- _Input data_
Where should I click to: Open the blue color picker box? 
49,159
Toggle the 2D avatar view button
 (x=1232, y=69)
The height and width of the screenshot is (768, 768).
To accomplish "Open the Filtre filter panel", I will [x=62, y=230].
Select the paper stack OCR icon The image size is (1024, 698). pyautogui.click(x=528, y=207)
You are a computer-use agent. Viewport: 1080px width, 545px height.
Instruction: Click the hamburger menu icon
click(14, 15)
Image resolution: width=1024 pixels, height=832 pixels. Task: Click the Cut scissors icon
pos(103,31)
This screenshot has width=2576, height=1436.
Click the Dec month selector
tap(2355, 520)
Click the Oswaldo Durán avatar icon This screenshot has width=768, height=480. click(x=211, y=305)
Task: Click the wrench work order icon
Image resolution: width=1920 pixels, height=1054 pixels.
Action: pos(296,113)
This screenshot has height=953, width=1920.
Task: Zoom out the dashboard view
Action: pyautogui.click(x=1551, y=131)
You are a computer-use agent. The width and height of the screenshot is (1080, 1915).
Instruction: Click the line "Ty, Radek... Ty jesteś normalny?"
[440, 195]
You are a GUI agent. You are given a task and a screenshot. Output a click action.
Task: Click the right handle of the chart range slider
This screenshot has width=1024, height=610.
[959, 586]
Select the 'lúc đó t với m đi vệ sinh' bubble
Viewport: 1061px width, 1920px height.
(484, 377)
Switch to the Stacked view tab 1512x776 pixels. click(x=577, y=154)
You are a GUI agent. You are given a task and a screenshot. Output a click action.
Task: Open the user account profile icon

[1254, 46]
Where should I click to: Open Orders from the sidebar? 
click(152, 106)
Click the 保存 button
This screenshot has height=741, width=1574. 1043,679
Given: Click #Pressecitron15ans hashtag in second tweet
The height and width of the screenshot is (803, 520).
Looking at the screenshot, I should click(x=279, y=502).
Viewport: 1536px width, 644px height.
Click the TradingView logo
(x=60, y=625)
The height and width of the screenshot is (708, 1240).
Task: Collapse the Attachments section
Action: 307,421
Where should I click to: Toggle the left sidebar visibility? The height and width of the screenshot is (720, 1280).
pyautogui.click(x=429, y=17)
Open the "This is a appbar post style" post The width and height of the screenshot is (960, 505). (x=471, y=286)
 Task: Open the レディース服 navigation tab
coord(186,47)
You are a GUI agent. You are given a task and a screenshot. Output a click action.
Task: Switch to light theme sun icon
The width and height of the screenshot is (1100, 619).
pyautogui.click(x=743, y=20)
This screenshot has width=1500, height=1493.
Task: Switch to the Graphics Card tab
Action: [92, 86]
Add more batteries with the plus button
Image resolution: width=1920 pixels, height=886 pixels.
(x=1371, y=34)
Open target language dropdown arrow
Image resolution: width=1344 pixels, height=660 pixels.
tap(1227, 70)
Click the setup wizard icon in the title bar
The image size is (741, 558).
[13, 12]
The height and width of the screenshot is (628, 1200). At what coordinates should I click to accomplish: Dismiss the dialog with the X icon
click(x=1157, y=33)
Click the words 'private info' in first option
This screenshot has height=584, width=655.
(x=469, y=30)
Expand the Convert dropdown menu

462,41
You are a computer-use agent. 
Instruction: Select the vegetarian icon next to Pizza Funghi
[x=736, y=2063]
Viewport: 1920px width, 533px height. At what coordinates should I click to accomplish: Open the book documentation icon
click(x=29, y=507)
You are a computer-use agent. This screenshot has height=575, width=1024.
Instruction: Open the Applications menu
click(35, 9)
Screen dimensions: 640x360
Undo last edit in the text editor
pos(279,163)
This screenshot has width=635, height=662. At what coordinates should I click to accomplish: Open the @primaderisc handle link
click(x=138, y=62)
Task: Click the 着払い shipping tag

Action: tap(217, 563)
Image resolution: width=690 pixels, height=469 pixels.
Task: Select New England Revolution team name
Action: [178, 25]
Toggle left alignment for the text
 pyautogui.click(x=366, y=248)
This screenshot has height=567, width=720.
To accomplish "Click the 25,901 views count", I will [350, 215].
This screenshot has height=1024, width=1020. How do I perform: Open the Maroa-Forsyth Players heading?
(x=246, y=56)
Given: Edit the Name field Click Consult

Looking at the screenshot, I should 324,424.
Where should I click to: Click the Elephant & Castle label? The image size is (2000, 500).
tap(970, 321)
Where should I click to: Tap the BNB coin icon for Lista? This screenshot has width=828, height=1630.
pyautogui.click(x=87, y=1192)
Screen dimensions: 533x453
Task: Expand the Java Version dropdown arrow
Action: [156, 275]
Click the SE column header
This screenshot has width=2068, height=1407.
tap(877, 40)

- _What the exercise asks_
Give back all of the entries exactly as written.

- _Answer box_
Where should I click to: Open the blue color picker box? 
49,159
Toggle the 2D avatar view button
 (x=1232, y=69)
The height and width of the screenshot is (768, 768).
To accomplish "Open the Filtre filter panel", I will [x=62, y=230].
Select the paper stack OCR icon The image size is (1024, 698). pyautogui.click(x=528, y=207)
You are a computer-use agent. Viewport: 1080px width, 545px height.
Instruction: Click the hamburger menu icon
click(14, 15)
Image resolution: width=1024 pixels, height=832 pixels. Task: Click the Cut scissors icon
pos(103,31)
This screenshot has width=2576, height=1436.
Click the Dec month selector
tap(2355, 520)
Click the Oswaldo Durán avatar icon This screenshot has width=768, height=480. click(x=211, y=305)
Task: Click the wrench work order icon
Image resolution: width=1920 pixels, height=1054 pixels.
Action: pos(296,113)
This screenshot has height=953, width=1920.
Task: Zoom out the dashboard view
Action: pyautogui.click(x=1551, y=131)
You are a computer-use agent. The width and height of the screenshot is (1080, 1915).
Instruction: Click the line "Ty, Radek... Ty jesteś normalny?"
[440, 195]
You are a GUI agent. You are given a task and a screenshot. Output a click action.
Task: Click the right handle of the chart range slider
This screenshot has width=1024, height=610.
[959, 586]
Select the 'lúc đó t với m đi vệ sinh' bubble
Viewport: 1061px width, 1920px height.
(484, 377)
Switch to the Stacked view tab 1512x776 pixels. click(x=577, y=154)
You are a GUI agent. You are given a task and a screenshot. Output a click action.
Task: Open the user account profile icon

[1254, 46]
Where should I click to: Open Orders from the sidebar? 
click(152, 106)
Click the 保存 button
This screenshot has height=741, width=1574. 1043,679
Given: Click #Pressecitron15ans hashtag in second tweet
The height and width of the screenshot is (803, 520).
Looking at the screenshot, I should click(x=279, y=502).
Viewport: 1536px width, 644px height.
Click the TradingView logo
(x=60, y=625)
The height and width of the screenshot is (708, 1240).
Task: Collapse the Attachments section
Action: 307,421
Where should I click to: Toggle the left sidebar visibility? The height and width of the screenshot is (720, 1280).
pyautogui.click(x=429, y=17)
Open the "This is a appbar post style" post The width and height of the screenshot is (960, 505). (x=471, y=286)
 Task: Open the レディース服 navigation tab
coord(186,47)
You are a GUI agent. You are given a task and a screenshot. Output a click action.
Task: Switch to light theme sun icon
The width and height of the screenshot is (1100, 619).
pyautogui.click(x=743, y=20)
This screenshot has width=1500, height=1493.
Task: Switch to the Graphics Card tab
Action: [92, 86]
Add more batteries with the plus button
Image resolution: width=1920 pixels, height=886 pixels.
(x=1371, y=34)
Open target language dropdown arrow
Image resolution: width=1344 pixels, height=660 pixels.
tap(1227, 70)
Click the setup wizard icon in the title bar
The image size is (741, 558).
[13, 12]
The height and width of the screenshot is (628, 1200). At what coordinates should I click to accomplish: Dismiss the dialog with the X icon
click(x=1157, y=33)
Click the words 'private info' in first option
This screenshot has height=584, width=655.
(x=469, y=30)
Expand the Convert dropdown menu

462,41
You are a computer-use agent. 
Instruction: Select the vegetarian icon next to Pizza Funghi
[x=736, y=2063]
Viewport: 1920px width, 533px height. At what coordinates should I click to accomplish: Open the book documentation icon
click(x=29, y=507)
You are a computer-use agent. This screenshot has height=575, width=1024.
Instruction: Open the Applications menu
click(35, 9)
Screen dimensions: 640x360
Undo last edit in the text editor
pos(279,163)
This screenshot has width=635, height=662. At what coordinates should I click to accomplish: Open the @primaderisc handle link
click(x=138, y=62)
Task: Click the 着払い shipping tag

Action: tap(217, 563)
Image resolution: width=690 pixels, height=469 pixels.
Task: Select New England Revolution team name
Action: [178, 25]
Toggle left alignment for the text
 pyautogui.click(x=366, y=248)
This screenshot has height=567, width=720.
To accomplish "Click the 25,901 views count", I will [350, 215].
This screenshot has height=1024, width=1020. How do I perform: Open the Maroa-Forsyth Players heading?
(x=246, y=56)
Given: Edit the Name field Click Consult

Looking at the screenshot, I should 324,424.
Where should I click to: Click the Elephant & Castle label? The image size is (2000, 500).
tap(970, 321)
Where should I click to: Tap the BNB coin icon for Lista? This screenshot has width=828, height=1630.
pyautogui.click(x=87, y=1192)
Screen dimensions: 533x453
Task: Expand the Java Version dropdown arrow
Action: [156, 275]
Click the SE column header
This screenshot has width=2068, height=1407.
tap(877, 40)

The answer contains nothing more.